In a move surprising only for its incredible tardiness, UK book trade bible The Bookseller has announced that it will henceforth carry monthly e-book sales rankings, due to launch in the last week of July with June sales figures.
“with sales figures supplied by all the major trade publishers in the UK. It is the first time regular e-book sales data will have been published, and builds on The Bookseller’s annual and quarterly reviews of the book market, which have included e-book volume numbers alongside print book sales.”

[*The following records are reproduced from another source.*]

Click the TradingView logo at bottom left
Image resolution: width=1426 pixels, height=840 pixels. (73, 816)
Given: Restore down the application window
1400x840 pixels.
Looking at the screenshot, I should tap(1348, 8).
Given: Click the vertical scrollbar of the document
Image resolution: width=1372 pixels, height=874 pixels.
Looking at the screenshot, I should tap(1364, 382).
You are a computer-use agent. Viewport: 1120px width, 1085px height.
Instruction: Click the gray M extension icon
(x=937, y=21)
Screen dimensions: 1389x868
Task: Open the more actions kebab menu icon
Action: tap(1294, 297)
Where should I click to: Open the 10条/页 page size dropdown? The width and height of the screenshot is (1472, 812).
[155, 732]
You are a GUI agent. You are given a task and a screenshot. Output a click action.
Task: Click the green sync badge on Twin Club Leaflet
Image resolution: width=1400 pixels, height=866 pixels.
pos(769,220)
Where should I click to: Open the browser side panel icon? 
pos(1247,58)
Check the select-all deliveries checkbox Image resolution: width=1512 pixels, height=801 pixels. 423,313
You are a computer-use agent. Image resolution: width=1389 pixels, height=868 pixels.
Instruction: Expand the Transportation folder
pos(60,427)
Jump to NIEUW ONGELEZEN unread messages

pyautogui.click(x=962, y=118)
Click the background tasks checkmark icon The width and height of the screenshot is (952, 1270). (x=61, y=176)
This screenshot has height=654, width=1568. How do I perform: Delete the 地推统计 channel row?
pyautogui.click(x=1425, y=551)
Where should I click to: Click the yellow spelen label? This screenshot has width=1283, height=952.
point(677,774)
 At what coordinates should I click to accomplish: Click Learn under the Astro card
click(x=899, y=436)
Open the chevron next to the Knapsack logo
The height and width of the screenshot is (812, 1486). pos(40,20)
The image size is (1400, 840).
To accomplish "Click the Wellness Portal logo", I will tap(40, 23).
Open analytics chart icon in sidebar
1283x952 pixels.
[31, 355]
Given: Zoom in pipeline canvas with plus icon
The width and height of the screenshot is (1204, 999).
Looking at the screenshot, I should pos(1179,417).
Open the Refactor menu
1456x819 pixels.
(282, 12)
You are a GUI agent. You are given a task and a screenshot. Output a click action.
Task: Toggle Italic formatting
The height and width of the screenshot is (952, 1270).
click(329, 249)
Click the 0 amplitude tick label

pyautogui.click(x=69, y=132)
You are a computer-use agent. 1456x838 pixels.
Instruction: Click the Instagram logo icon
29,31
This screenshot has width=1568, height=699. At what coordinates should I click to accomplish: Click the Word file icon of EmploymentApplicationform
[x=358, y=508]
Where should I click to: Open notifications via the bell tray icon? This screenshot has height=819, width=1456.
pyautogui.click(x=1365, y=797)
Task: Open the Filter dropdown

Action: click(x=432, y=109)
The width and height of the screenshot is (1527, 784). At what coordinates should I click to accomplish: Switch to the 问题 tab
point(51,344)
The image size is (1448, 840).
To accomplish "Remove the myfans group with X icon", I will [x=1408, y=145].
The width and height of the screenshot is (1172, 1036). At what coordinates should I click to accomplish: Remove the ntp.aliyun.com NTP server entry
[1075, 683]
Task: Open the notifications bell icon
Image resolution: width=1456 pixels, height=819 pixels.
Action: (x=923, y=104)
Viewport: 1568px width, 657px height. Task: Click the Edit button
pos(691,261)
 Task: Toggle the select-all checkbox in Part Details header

As noted, the new ranking will go out with figures provided by publishers, with The Bookseller citing a panel of trade presses, including Bloomsbury, Hachette, HarperCollins, Pan Macmillan, Penguin Random House, and Simon & Schuster. “Together they represent 51% of the overall print book market and 81% of the print book fiction market,” claims The Bookseller. (Clearly someone forgot to ask Amazon.)
“Getting accurate sales data for this rapidly growing section of the book market is vital, and we hope the monthly ranking will begin the process of shining a much-needed light on how digital is reshaping the book business,” said Philip Jones, editor of The Bookseller. “The intention is to quickly grow the panel of publishers.” Publishers are invited to submit their details if they want to be considered for the panel.
The air of unreality about the whole exercise is typified by the exclusion of self-published e-books. Why are these absent from these supposedly authoritative sales rankings? If the latest Digital Book World Ebook Publisher Power Rankings for U.S. sales (covered elsewhere) are to be believed, self-published sales top all but the top three publishers in the market—who after the Penguin Random House merger, are now the top two.
And if a book trade magazine wants to get the most accurate picture of e-book sales, aren’t the key platforms the most important sources of information? Wouldn’t it make more sense to go to Amazon, Kobo, and Nook instead? There would be no great mystery about accurate sales data if The Bookseller was ready to work more closely with them; and in principle, all you need to do to see what is actually selling best on Amazon is—g’doh!—go look at the list of top sellers.
Figures supplied by major publishers, and especially by a selected group rather than a wider cross-section, are inevitably going to be less authoritative. They may not be actively falsified, but they surely will be biased. And from the sound of the planned rankings, they will reflect the UK e-book publishing industry as the major publishers would like to see it, rather than how it is.
Still, it helps cement relations between The Bookseller and the top publishers even more closely, which I guess must be a benefit of some kind, for certain parties.